Jornais, jornalistas e relações fiduciárias
A imprensa e os jornalistas dependem da relação fiduciária que estabelecem com leitores, ouvintes e espectadores. Uma vez quebrado o laço de confiança, não há injecções de capital nem ajudas de Estado que os salvem.
Vem isto a propósito de três episódios ocorridos nas últimas semanas. Primeiro, a SIC emitiu uma peça sobre tumultos em Londres motivados pelo coronavírus. Ora esses motins nunca aconteceram e as imagens que ilustravam a ‘notícia’ eram de um protesto ocorrido em 2011. Depois, vários órgãos de comunicação social publicaram um documento falso que se fazia passar por decreto do governo com as medidas para o estado de emergência. Hoje, parte da imprensa voltou a cair no truque do documento oficial falso, desta feita sobre o alegado cancelamento do projecto do aeroporto no Montijo.
O caso do motim em Londres espelha inépcia grosseira e falta de profissionalismo no seu máximo esplendor. Já a publicação dos documentos falsificados revela pelo menos falta de atenção, uma vez que era fácil suspeitar da sua veracidade – recebi o suposto decreto do estado de emergência através das redes sociais e mal terminei de ler a primeira página já estava a franzir o sobrolho.

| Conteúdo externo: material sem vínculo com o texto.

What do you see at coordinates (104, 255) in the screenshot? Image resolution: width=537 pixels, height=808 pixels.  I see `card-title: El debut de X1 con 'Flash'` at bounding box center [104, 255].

Pede-se mais, sobretudo num momento de crise e ansiedade. Todos erramos, evidentemente, mas este tipo de erros não são justificáveis. Convidam-nos a assinar jornais, a ajudar a imprensa, mas não se garante a lisura e o rigor na produção de conteúdos. Suspeito que, a continuar por este caminho, a decadência será inevitável, com elevado prejuízo para a qualidade da democracia e para o direito (e necessidade imperiosa) de estar informado.